According to Ben Duke, executive director of the Mesa Verde Foundation, the donations come almost entirely from local businesses.
“From what I can tell, our donors’ intents are truly philanthropic,” Duke said. “The incentive has to be philanthropic – it’s not the same as the private sector.”
No Denying Corporate Benefit
Corporate donations aren’t always malicious and can be mutually beneficial for both parks and businesses. In fact, some of the parks probably wouldn’t exist without the philanthropy of large donors, according to the National Park Service’s Donations and Fundraising Director’s Orders.
Since the National Park Service got its start in 1916, it has benefited from corporate influence. Heavy lobbying from the Northern Pacific Railroad helped establish Yellowstone as the nation’s first national park. Oil mogul and famed philanthropist, John D. Rockefeller contributed cash to several parks, including a museum at Mesa Verde National Park in Colorado.
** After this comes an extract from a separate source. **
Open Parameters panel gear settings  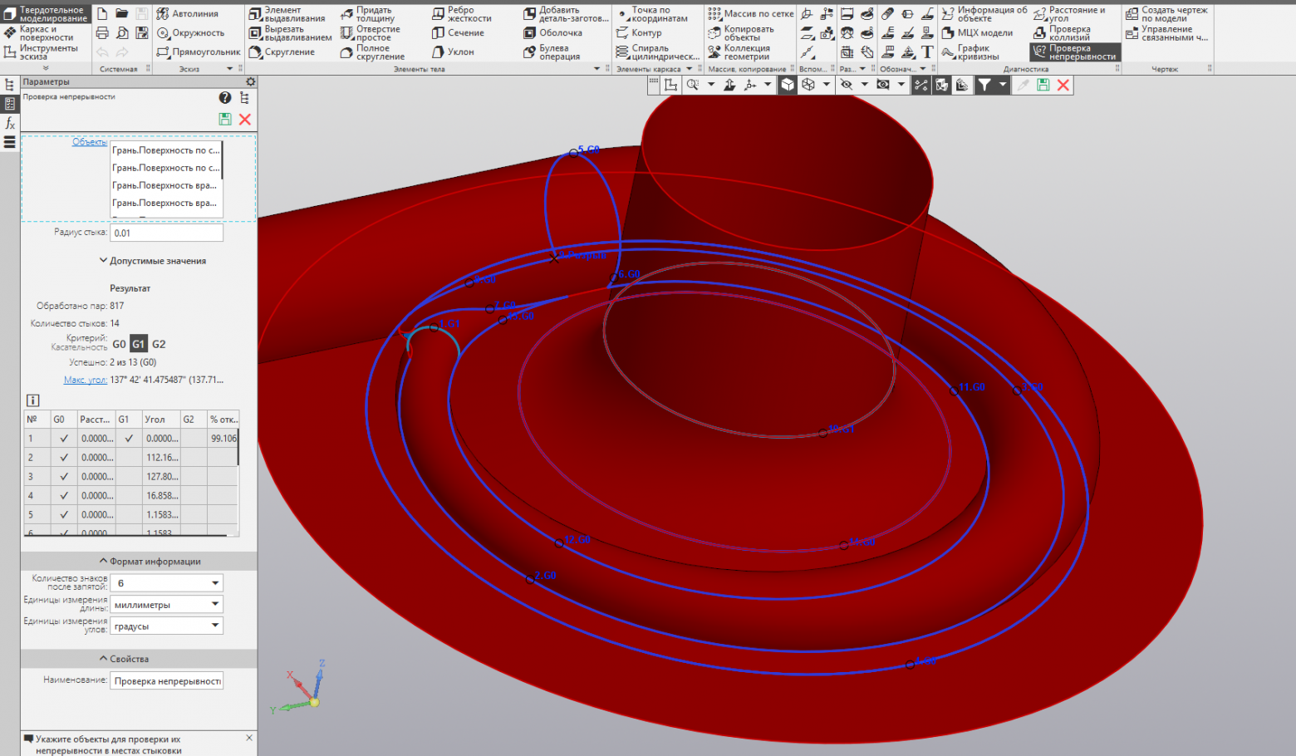(x=251, y=82)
This year, Duke hopes to rope in donations from corporations involved in oil and gas exploration near Mesa Verde, like BP. The contributions will help fund park projects, but also provide good PR for the donating companies.
“They’re making a lot of money in our area. I’m sure they want to be seen as good citizens for the community,” he said.
Many businesses, some of them quite small and locally based, recognize national parks as a source of economic stimulus for their communities.
“Particularly in the local areas, they figure what is good for the park is good for business,” Klett said.
While it’s tempting for parks to readily accept corporate donations, especially when cash is tight, Colorado parks have a track record of exercising caution. In 2005, Ford Motor Company gave the National Park Foundation several Escape Hybrid vehicles, two of which it presented to the Rocky Mountain National Park.
Although they came through the park’s intermediary foundation with no strings attached, Frederick approached the donation cautiously. The vehicles are wrapped with scenic images of the parks, but the graphics also include small lines touting the National Park Foundation.
“It’s scenes of national parks, but also somewhat discreetly there’s a couple websites on it so as to maybe advertise for others,” said Frederick, the park’s education and interpretation chief. “The director of the National Park Service had to give a waiver to policy to allow those to be accepted and used in national parks.”
By law and National Park Service policy, no fixtures advertising a corporation or acknowledging a private donor are allowed in national parks.
“We can turn down any offer for cash or donation that we think is inappropriate. In fact, by policy, we should,” Frederick said. “Our policies prevent us from commercializing the park.”
Policy may be there, but parks will continue to need proactive staff, advocacy groups and concerned visitors to thrive. And visitors can support their parks beyond just giving money.
“Many people love their national parks,” Frederick said. “Another way they give back is by volunteering, but that’s another subject.”